Dua pelaku lainnya yang diduga sebagai pemilik satwa dan sisik tersebut masih dalam pengejaran polisi.
Dua pelaku yang berhasil ditangkap berinisial ASM (49), warga Kecamatan Medan Denai, Kota Medan, dan OT (44), warga Kecamatan Sibiru-biru, Kabupaten Deli Serdang.
Dari ASM, polisi menyita satu ekor beruang madu yang telah diawetkan, sementara dari OT petugas menemukan 13 kilogram sisik trenggiling.
Pelaku ASM ditangkap saat hendak mengirimkan beruang madu kepada calon pembeli di Aceh menggunakan bus di kawasan Jalan Sunggal, Medan, pada 8 November 2025.
Sementara OT dibekuk pada Kamis (13/11/2025) di kawasan Jalan AH Nasution, Kecamatan Medan Johor.
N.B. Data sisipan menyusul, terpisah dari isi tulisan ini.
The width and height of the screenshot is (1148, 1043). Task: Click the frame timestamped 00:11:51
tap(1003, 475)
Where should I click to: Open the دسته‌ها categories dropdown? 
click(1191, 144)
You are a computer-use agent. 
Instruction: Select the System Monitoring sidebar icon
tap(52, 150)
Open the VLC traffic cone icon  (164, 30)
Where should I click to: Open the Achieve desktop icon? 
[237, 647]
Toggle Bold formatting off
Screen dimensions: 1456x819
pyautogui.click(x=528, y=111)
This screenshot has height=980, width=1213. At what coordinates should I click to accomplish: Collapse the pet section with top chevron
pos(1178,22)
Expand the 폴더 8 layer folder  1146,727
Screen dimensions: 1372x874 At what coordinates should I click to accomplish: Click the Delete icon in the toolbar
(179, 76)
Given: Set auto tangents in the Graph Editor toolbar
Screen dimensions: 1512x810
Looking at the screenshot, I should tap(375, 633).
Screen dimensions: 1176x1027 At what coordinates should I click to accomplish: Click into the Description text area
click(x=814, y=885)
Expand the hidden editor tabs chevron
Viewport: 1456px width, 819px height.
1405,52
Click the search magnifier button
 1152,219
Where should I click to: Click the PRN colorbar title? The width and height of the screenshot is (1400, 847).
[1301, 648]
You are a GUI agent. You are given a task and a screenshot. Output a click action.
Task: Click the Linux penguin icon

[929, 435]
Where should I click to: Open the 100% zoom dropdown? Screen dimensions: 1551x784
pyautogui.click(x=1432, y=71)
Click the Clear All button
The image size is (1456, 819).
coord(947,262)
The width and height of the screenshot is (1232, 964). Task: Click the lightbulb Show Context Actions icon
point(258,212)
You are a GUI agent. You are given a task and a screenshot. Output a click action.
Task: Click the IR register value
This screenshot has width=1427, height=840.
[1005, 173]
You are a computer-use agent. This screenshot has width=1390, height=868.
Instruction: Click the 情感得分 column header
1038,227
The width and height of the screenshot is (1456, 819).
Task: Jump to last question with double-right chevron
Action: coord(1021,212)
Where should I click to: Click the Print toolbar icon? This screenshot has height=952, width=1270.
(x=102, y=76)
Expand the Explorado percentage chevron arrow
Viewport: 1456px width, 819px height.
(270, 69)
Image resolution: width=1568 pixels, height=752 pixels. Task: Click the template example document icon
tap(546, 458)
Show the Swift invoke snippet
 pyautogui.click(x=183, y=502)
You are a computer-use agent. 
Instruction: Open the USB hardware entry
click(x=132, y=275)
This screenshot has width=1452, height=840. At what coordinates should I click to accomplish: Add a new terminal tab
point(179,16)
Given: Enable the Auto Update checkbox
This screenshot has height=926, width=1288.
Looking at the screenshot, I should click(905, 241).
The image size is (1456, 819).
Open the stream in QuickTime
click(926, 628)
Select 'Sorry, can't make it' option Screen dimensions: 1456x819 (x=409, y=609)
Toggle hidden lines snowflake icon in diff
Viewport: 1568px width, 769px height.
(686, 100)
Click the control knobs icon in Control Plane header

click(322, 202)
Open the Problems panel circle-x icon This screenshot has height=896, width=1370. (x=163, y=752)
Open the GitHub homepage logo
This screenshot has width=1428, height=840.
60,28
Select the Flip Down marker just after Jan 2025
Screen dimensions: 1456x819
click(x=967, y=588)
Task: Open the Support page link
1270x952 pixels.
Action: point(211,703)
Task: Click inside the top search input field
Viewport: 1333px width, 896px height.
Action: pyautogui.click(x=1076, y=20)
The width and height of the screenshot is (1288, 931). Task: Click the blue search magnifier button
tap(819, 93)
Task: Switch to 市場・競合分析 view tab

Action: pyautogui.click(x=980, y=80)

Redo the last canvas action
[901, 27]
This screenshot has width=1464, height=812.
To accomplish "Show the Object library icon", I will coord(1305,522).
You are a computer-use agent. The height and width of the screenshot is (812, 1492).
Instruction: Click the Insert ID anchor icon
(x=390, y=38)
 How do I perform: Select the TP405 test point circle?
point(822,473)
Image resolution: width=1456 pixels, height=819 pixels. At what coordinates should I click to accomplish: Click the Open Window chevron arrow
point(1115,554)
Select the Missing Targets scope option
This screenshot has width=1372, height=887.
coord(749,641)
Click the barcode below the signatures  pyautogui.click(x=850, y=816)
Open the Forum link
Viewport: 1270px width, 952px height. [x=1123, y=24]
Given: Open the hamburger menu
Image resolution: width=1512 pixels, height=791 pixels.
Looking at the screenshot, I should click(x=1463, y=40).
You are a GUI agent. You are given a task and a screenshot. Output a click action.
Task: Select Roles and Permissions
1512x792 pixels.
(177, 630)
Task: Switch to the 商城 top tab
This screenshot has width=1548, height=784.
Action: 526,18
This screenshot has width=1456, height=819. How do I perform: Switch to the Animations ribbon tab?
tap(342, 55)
Kapolrestabes Medan, Kombes Pol Jean Calvin Simanjuntak, menjelaskan bahwa pengungkapan kasus ini berawal dari informasi mengenai penjualan beruang madu dan sisik trenggiling secara daring.
Setelah melakukan penyelidikan, tim Satreskrim Polrestabes Medan berhasil menangkap kedua pelaku di lokasi berbeda.
Berdasarkan hasil pemeriksaan, kedua pelaku telah menjual satwa dilindungi selama dua tahun terakhir melalui platform marketplace. Biasanya, transaksi dilanjutkan melalui pesan pribadi apabila ada calon pembeli yang tertarik.
“Dua pelaku ini berperan sebagai agen yang mentransaksikan satwa liar dilindungi, baik secara langsung maupun melalui marketplace,” ujar Kombes Calvin, Jumat (14/11/2025).
Selain beruang madu dan sisik trenggiling, pelaku disebut sudah beberapa kali menjual bagian tubuh hewan lain seperti kuku beruang dan kerangka buaya.
ASM menjual beruang madu seharga Rp 7,5 juta, sedangkan sisik trenggiling dijual OT dengan harga Rp 1,2 juta per kilogram.
Saat ini kedua pelaku telah ditahan di Mapolrestabes Medan. Keduanya dijerat dengan Undang-Undang Konservasi Sumber Daya Alam Hayati dan Ekosistemnya dengan ancaman hukuman maksimal 15 tahun penjara.